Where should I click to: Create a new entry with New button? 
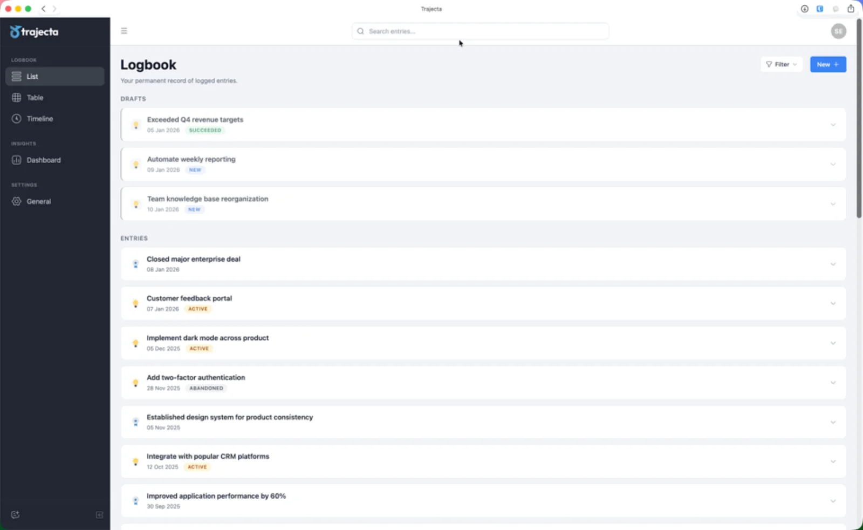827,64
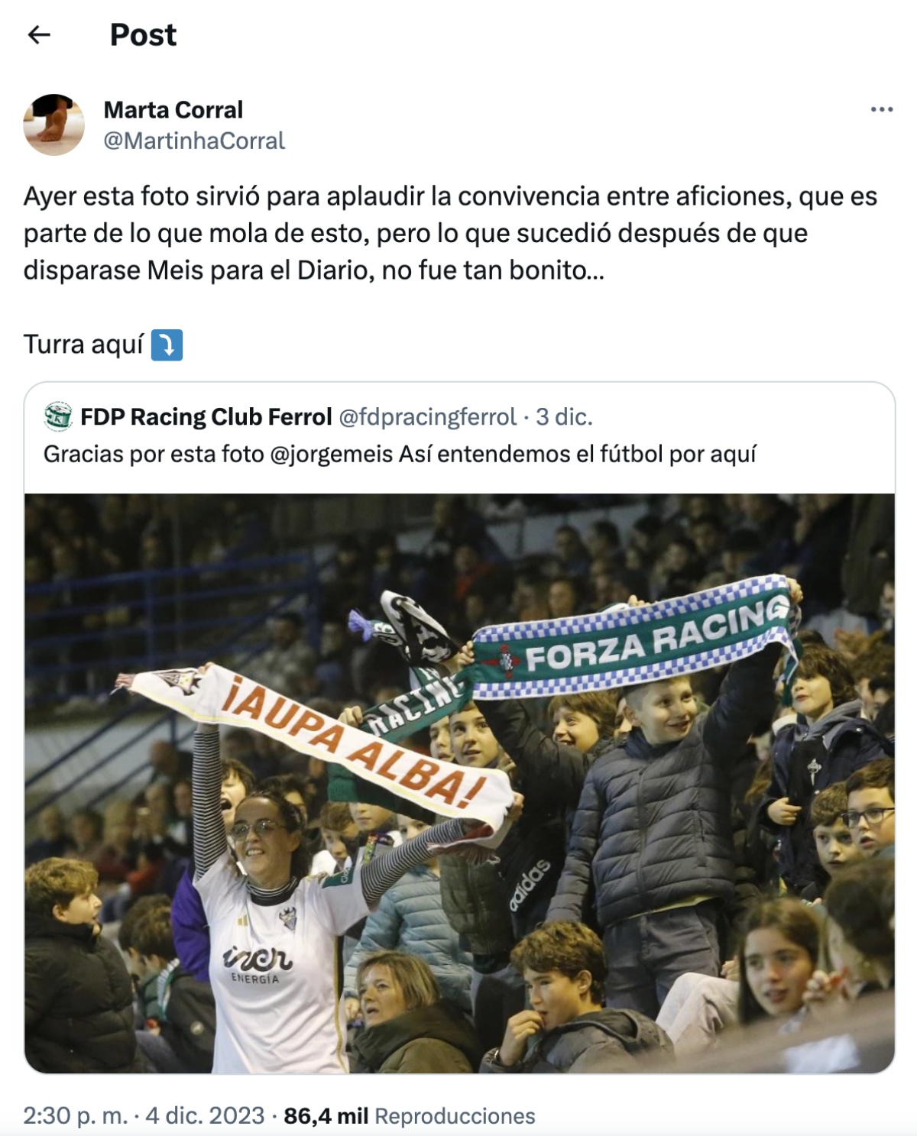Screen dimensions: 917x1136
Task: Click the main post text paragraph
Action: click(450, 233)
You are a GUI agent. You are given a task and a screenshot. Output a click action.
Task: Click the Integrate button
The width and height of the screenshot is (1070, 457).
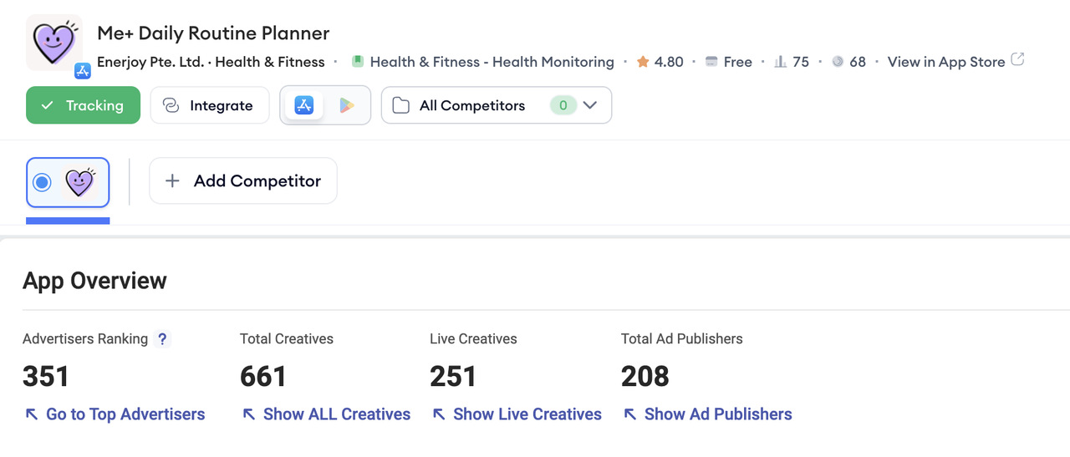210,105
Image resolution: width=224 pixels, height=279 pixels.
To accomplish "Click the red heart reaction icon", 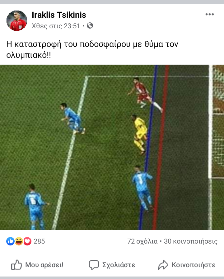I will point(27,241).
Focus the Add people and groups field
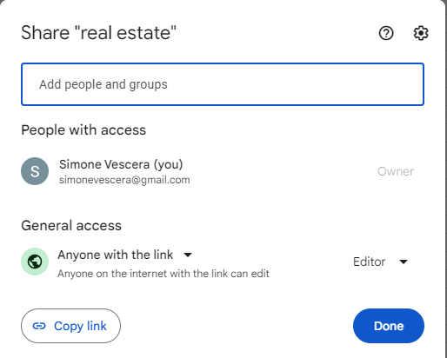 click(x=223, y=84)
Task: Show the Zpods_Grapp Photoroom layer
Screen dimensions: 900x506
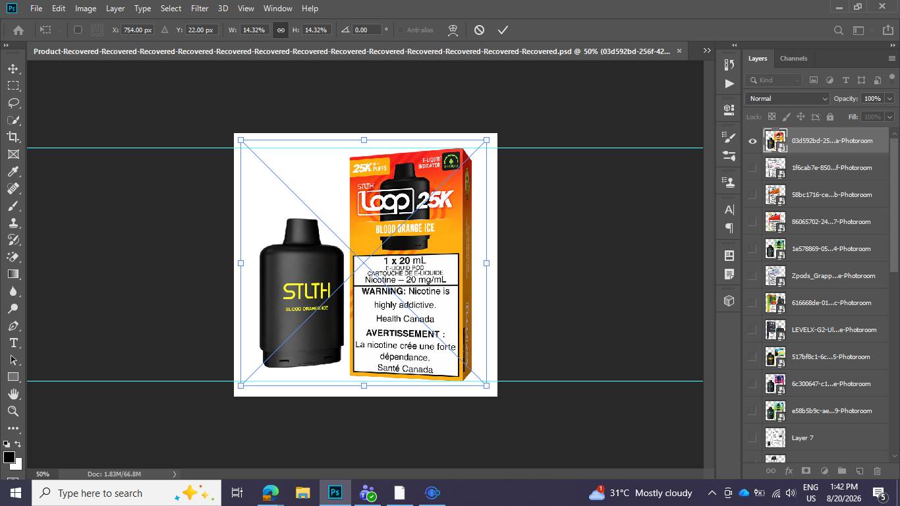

---

Give back only the lines from the one that carries "Task: Show the Zpods_Grapp Photoroom layer" through the final line above, both included. Drop all pictures.

* ANSWER TO THIS TASK *
Task: Show the Zpods_Grapp Photoroom layer
Screen dimensions: 900x506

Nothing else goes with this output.